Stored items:

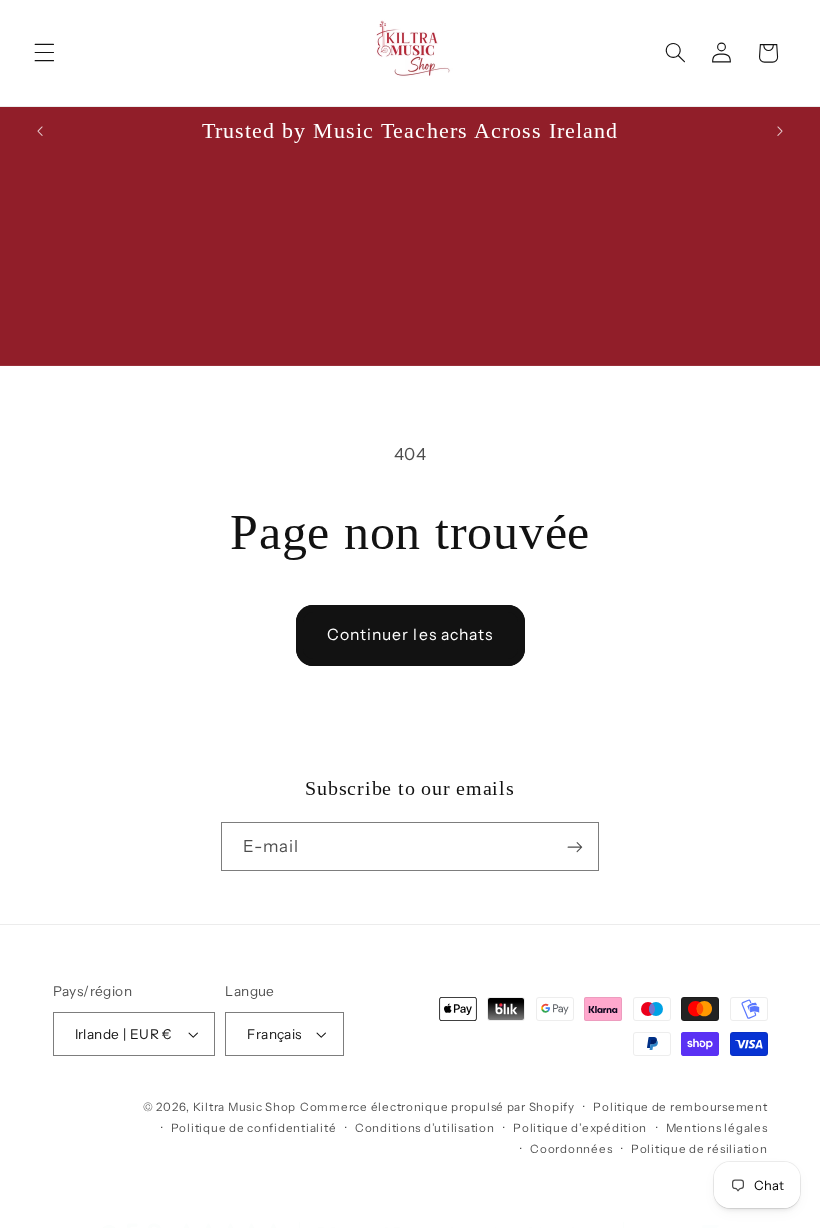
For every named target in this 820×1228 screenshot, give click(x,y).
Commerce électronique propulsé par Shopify (437, 1107)
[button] (44, 53)
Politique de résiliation (699, 1149)
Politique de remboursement (680, 1107)
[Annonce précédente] (40, 131)
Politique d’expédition (580, 1128)
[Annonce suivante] (780, 131)
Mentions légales (717, 1128)
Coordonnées (571, 1149)
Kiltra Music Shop (245, 1107)
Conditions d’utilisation (425, 1128)
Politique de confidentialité (254, 1128)
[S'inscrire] (575, 846)
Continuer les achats (410, 634)
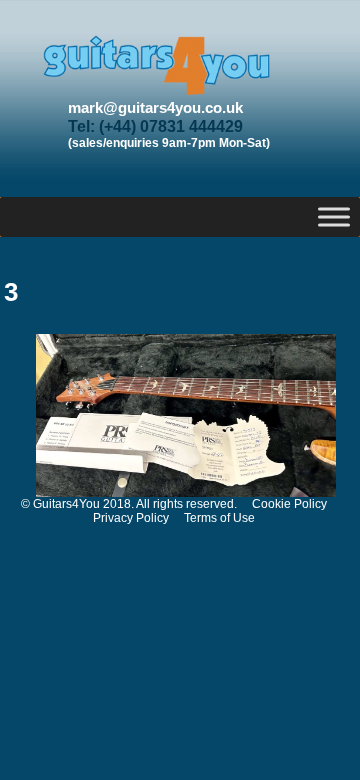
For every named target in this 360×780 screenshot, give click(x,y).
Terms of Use (219, 518)
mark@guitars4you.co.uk (155, 107)
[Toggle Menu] (334, 216)
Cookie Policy (289, 504)
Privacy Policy (131, 518)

» **WHAT IS NEEDED**
Search the entries for the string "Annonce". Copy every line that has it.

» **EXERCISE OUTPUT**
[Annonce précédente] (40, 131)
[Annonce suivante] (780, 131)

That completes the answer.